Hana Raza, founder & chairperson, Leopards Beyond Borders
The Persian leopard was rediscovered in Iraq in 2011 after previously being considered extinct in the region. This finding highlighted the urgent necessity of conserving the endangered animal and preserving its natural habitat in Iraq.
As founder and chairperson of Leopards Beyond Borders, a nonprofit organization dedicated to conserving these species, Hana Raza is a prominent leader in wildlife conservation. Raza hopes to establish a network of protected areas in collaboration with governments, local communities and stakeholders, striving to foster a positive impact on biodiversity and the well-being of people dependent on these natural resources. Recently, her team achieved a significant milestone by documenting the first reproduction of the rare Persian leopard in Iraq. Raza’s work is informed by perspectives and needs of the communities she serves, ensuring that conservation initiatives are relevant, inclusive and respectful of customs, values and livelihoods. Her approach integrates community-based conservation, innovative technologies and inclusivity, pushing the boundaries of traditional practices to create a more holistic and equitable approach to wildlife conservation in Iraq and the Middle East.
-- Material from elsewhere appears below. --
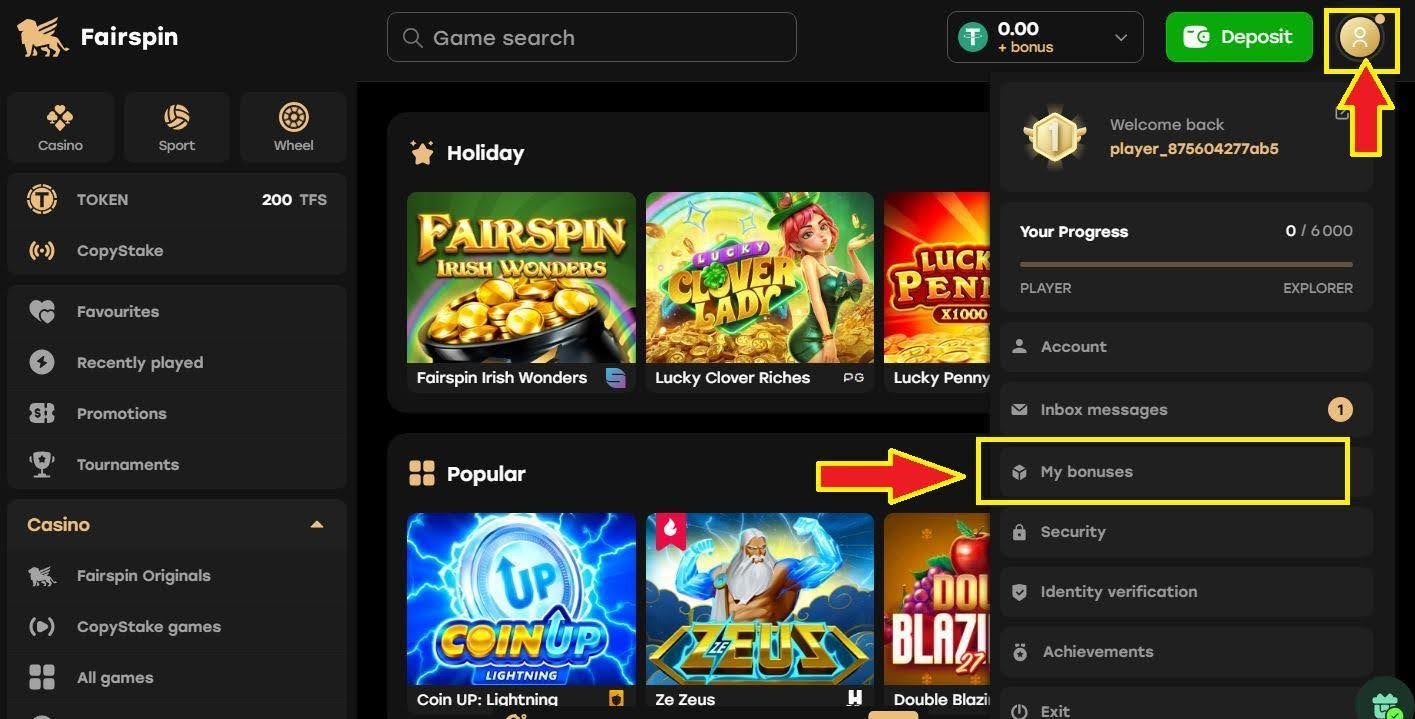Click the gift icon at bottom-right corner
Screen dimensions: 1415x719
point(1388,704)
Beyond Leopards Beyond Borders, Raza is involved in other conservation groups and serves on boards for SCB-Asia and the Persian Leopard Working Group. She received the Future for Nature award in 2017 and was honored as an Explorers Club 50 fellow in 2022. Raza has over 14 years of experience with Nature Iraq — the country’s first and only environmental conservation group — and holds a master’s degree in Ecology and Wildlife Conservation from Newcastle University.